Como está a sua vida, pois já são vários meses sem jogar, depois do horror que abalou a Turquia ?
-Tenho mais um ano de contrato, é certo que podia ter ido para outras equipas da Turquia, para outros países. Ponderei mas, como tinham acontecido tantas coisas, tantas implicações emocionais do terremoto, achei mais importante respeitar o meu clube, a cidade de Hatay e o seu povo. Muitas famílias choraram a perda de familiares, houve imensa desgraça e não me consegui ver a vestir outra camisola num período que ainda era de luto. Achei melhor descansar, recuperar energias e pensar na próxima época.
O Brasil tem essa faculdade de ajudar a renascer?
-O Brasil é um país amigo, onde podemos falar português, por lá transborda energia e alegria, achei ser o local perfeito para mudar o chip, aproveitando o facto de ter muitos amigos por lá.
"Vi a porta, fui bloqueado por teto que caiu, até que me deu um clique para saltar sem hesitar e caí nos escombros"
Que propostas recusou e que memórias o perseguem?
-Alguns colegas arranjaram outros clubes, eu podia ter continuado na Turquia, vindo jogar para Portugal ou até para o Catar. Achei melhor ficar, não seria correto mudar. Era como desrespeitar a memória das pessoas de Hatay e de um colega e amigo que morreu. Dei a palavra ao treinador que não iria trair o povo. Na véspera todos se devem lembrar que Atsu nos deu uma vitória, eu tinha-lhe dito que ele ia entrar e resolver. No lance do livre era eu que ia bater, mas disse para ser ele, caso contrário batia-lhe! Houve todo um festejo nosso, muito marcante. Horas depois isso... Era uma pessoa muito querida, foi muito duro.
E o filme da tragédia ainda está presente, imagino!

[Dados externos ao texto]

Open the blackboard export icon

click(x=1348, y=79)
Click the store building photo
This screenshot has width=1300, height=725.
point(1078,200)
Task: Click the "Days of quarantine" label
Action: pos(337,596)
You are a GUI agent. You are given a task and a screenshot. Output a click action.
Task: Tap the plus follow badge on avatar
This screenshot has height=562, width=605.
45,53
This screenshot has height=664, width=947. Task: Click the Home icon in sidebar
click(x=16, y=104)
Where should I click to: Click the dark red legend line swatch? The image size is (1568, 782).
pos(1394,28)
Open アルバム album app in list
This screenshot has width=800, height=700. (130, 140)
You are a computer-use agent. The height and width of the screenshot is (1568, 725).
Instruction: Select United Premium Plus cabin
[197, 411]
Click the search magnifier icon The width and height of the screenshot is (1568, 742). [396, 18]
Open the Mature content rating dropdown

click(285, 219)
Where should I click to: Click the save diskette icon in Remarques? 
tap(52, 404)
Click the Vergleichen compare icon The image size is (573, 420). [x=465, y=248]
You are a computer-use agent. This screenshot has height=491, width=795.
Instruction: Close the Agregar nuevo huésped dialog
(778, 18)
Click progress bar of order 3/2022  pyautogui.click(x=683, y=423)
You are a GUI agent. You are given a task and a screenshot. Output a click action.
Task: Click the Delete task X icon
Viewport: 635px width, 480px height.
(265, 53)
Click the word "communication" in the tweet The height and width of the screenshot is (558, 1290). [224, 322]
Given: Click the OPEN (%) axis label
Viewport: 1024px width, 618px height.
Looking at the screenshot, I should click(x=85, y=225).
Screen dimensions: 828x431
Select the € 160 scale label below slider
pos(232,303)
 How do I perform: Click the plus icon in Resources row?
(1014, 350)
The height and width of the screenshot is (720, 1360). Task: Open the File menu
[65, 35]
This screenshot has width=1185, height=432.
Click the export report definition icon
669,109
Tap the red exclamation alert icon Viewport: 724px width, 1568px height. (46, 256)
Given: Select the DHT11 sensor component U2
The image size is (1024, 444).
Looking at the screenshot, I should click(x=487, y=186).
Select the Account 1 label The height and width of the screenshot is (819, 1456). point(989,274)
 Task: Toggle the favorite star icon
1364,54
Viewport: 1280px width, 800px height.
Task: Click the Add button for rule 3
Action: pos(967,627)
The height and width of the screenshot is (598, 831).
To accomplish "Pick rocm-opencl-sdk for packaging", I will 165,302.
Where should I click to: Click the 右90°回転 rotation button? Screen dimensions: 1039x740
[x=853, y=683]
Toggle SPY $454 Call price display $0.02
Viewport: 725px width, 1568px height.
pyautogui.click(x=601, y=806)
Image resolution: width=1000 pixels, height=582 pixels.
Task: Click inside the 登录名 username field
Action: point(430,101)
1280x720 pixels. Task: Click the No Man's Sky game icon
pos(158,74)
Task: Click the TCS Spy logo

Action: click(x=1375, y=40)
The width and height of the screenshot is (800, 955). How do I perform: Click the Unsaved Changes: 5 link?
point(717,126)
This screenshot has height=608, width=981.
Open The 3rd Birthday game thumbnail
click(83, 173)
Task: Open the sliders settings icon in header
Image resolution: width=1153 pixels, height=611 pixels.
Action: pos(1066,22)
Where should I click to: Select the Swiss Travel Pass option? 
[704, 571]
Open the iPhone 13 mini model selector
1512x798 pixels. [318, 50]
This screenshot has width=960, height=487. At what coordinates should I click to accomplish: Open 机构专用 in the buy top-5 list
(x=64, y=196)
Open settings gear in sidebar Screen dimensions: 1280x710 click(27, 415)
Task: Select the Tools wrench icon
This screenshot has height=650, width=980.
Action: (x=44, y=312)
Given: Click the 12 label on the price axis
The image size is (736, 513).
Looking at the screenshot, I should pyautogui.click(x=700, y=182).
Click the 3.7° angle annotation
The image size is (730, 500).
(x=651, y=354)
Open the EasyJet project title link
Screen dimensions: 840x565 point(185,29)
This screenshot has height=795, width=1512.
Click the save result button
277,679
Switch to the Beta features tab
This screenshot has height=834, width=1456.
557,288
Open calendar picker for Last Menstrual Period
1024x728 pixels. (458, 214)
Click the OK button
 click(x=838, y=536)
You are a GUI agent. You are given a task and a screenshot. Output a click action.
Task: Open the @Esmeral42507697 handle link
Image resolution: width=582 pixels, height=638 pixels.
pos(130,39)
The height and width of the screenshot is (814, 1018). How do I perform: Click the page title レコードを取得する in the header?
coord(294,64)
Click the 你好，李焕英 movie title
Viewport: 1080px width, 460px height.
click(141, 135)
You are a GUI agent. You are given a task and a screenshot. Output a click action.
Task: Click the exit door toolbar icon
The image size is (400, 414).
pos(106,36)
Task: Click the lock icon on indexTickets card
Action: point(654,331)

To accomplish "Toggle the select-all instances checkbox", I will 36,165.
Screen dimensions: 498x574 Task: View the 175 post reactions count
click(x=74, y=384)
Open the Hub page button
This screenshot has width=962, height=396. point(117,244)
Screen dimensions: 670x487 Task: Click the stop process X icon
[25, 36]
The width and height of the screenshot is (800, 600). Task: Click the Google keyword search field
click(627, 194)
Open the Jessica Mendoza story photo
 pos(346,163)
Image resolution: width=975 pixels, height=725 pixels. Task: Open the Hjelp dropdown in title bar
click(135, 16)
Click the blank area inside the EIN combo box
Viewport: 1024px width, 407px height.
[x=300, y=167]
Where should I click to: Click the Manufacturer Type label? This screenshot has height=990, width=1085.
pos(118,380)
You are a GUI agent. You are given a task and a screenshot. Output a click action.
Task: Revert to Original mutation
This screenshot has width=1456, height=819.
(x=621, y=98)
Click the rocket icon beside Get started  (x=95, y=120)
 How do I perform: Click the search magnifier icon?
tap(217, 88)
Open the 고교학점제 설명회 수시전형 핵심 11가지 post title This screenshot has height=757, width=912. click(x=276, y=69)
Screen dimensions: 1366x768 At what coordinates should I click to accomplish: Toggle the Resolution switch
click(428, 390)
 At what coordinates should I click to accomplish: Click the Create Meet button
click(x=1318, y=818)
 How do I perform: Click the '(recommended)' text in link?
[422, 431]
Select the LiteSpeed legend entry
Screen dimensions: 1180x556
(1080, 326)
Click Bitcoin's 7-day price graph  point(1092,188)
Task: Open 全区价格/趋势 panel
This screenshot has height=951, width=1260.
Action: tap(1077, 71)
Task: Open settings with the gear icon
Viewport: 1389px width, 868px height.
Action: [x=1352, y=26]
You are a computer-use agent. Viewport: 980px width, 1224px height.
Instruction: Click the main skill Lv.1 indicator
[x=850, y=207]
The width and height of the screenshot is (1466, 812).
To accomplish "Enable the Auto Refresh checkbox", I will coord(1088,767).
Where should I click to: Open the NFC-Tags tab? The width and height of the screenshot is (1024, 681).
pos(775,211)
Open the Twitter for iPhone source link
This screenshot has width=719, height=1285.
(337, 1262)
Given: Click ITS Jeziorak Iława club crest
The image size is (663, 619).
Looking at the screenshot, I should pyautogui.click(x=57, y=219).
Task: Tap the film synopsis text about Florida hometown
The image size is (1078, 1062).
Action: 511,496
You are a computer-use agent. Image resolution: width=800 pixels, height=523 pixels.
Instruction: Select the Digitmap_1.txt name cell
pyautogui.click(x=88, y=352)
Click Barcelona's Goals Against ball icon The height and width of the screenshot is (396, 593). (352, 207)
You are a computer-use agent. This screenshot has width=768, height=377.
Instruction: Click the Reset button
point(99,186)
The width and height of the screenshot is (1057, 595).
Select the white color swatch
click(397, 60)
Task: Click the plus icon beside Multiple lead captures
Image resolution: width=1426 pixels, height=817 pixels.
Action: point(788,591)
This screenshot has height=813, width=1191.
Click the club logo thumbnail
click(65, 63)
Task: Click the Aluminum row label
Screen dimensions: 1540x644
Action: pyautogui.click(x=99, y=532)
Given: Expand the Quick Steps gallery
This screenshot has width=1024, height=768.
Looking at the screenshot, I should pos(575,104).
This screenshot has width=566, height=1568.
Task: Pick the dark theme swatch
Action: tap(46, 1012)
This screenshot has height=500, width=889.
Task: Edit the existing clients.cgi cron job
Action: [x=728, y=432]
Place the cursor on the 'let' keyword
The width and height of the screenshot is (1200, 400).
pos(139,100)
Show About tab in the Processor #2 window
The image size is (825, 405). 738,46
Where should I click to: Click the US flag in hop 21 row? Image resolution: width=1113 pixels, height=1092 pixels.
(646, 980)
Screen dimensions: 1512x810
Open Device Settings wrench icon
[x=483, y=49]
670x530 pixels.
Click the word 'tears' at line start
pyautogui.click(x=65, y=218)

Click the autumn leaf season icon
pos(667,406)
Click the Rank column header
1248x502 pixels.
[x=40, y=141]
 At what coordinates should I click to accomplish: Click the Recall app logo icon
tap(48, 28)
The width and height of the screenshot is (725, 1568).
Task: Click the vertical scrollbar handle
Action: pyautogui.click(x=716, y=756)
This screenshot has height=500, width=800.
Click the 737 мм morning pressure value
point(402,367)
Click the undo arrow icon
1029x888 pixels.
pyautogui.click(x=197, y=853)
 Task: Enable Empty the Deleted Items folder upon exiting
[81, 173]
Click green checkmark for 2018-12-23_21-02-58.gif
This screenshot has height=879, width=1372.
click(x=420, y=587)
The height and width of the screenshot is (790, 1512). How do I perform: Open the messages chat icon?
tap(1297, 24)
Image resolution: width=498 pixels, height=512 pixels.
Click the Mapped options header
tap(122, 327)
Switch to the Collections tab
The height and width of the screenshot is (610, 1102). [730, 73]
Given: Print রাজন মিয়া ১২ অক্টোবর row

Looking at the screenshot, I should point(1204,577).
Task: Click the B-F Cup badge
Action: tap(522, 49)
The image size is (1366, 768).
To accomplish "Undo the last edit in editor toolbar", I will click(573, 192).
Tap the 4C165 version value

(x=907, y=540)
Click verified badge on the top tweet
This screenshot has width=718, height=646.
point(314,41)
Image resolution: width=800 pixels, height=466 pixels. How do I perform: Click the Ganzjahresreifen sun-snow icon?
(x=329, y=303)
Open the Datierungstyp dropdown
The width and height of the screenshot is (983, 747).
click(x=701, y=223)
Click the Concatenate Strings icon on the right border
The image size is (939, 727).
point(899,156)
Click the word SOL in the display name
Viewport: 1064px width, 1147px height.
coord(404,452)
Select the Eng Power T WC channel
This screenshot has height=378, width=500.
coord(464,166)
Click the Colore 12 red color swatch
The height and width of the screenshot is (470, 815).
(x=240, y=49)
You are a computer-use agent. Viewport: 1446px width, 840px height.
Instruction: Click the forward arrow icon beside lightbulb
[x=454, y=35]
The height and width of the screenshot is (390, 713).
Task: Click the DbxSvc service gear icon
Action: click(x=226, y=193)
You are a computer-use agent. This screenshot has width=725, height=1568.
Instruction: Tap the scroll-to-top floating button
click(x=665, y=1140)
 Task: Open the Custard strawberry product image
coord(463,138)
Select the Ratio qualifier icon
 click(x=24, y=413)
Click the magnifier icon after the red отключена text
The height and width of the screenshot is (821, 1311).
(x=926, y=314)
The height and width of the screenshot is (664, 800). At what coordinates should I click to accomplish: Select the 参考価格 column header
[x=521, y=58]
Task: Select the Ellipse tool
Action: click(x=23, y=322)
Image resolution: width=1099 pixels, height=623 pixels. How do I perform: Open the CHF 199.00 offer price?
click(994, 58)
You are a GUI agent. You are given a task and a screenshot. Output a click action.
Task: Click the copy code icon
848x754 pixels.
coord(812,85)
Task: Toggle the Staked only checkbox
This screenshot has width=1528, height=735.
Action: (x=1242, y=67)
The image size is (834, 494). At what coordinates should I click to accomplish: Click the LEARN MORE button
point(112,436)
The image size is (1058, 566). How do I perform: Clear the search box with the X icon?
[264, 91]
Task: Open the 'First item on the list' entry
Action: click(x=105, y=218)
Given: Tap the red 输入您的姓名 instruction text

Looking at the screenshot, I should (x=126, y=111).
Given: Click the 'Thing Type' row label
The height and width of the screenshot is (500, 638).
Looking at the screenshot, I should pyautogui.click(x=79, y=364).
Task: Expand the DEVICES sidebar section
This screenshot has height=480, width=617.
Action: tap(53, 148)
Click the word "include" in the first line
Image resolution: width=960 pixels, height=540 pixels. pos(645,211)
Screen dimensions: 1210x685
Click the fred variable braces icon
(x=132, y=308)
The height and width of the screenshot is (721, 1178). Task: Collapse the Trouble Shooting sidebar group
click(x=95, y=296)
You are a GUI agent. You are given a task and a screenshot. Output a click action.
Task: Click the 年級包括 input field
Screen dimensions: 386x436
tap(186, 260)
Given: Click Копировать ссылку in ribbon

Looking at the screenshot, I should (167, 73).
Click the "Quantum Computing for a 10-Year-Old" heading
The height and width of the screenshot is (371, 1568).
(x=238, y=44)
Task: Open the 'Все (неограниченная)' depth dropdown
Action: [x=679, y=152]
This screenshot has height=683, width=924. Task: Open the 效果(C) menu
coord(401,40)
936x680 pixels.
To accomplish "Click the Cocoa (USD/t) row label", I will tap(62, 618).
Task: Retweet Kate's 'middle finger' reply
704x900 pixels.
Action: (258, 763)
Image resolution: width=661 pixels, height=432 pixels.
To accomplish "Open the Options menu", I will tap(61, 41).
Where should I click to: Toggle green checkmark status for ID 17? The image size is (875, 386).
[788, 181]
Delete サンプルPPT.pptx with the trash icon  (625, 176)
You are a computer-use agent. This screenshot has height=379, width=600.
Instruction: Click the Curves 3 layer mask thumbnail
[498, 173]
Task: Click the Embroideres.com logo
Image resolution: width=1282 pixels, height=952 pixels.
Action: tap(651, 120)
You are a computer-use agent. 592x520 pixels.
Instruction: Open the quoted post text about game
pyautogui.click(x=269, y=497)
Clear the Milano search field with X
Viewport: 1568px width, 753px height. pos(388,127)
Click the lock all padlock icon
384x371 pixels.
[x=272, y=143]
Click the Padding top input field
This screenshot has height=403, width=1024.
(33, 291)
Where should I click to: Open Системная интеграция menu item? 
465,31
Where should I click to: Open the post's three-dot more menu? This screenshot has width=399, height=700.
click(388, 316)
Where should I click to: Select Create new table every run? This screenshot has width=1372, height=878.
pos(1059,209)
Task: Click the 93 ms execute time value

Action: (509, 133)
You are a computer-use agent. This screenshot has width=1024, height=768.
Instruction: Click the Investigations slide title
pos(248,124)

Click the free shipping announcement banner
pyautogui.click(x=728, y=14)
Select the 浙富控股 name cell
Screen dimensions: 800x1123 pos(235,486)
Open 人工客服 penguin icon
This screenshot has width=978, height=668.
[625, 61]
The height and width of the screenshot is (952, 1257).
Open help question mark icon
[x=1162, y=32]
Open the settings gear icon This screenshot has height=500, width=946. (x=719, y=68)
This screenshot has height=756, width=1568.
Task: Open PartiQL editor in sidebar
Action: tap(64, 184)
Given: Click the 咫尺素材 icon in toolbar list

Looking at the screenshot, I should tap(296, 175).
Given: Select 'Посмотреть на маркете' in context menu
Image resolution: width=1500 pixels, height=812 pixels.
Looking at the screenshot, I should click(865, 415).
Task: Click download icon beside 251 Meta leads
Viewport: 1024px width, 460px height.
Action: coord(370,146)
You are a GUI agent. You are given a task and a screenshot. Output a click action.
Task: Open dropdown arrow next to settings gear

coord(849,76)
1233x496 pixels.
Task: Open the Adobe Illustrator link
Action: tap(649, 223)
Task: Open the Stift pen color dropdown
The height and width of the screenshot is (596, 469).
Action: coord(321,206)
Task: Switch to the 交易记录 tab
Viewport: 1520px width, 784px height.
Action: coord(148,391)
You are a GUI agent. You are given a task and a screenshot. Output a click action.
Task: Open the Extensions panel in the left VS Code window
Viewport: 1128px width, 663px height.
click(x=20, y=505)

-Eu salvei-me por um milagre, atirei-me do segundo andar e caí nos escombros. Eram 4 da manhã, por acaso estava ao telefone, aquilo foi assustador e pensei que ia morrer, só rezava para que Deus protegesse os meus filhos. Tentei sair pela porta mas caiu um pedaço da parede do teto à minha frente e bloqueou-me. Ainda vou para debaixo da mesa da cozinha à espera que passe e nuns quatro segundos que abranda o sismo deu-me o clique de me atirar pela janela. Saltei sem hesitar, numa altura que se atiravam filhos e animais entre cobertores. Foi um desespero que nunca mais vou esquecer. Depois prédios a ruir, pessoas a gritar, muitos feridos e muito sangue.
"No centro de treinos tentámos dormir, a terra voltou a tremer e tivemos de vir para os carros com medo que o chão abrisse"
Sei que os jogadores se reuniram num local do clube para se acautelarem de réplicas?
- Fomos avisados para fugirmos para o centro de treinos, mas as estradas estavam cortadas, outras abertas pelo sismo. Não dava para passar e era um caos total nas ruas de pessoas desesperadas. Reunimos no centro de treinos, alguns chegaram com cabeças feridas, familiares perdidos, cobertos de sangue. Muitos tinham escapado de prédios que tinham desabado até ao rés-do-chão. Estávamos exaustos, tentámos dormir ali no chão mas com medo permanente, era um terror completo, sem água nem luz, nem sinais de telefone. E foi lá que se abateu uma réplica, tremeu pesado e tivemos de fugir para dentro dos carros, mas sempre com medo que abrisse o chão.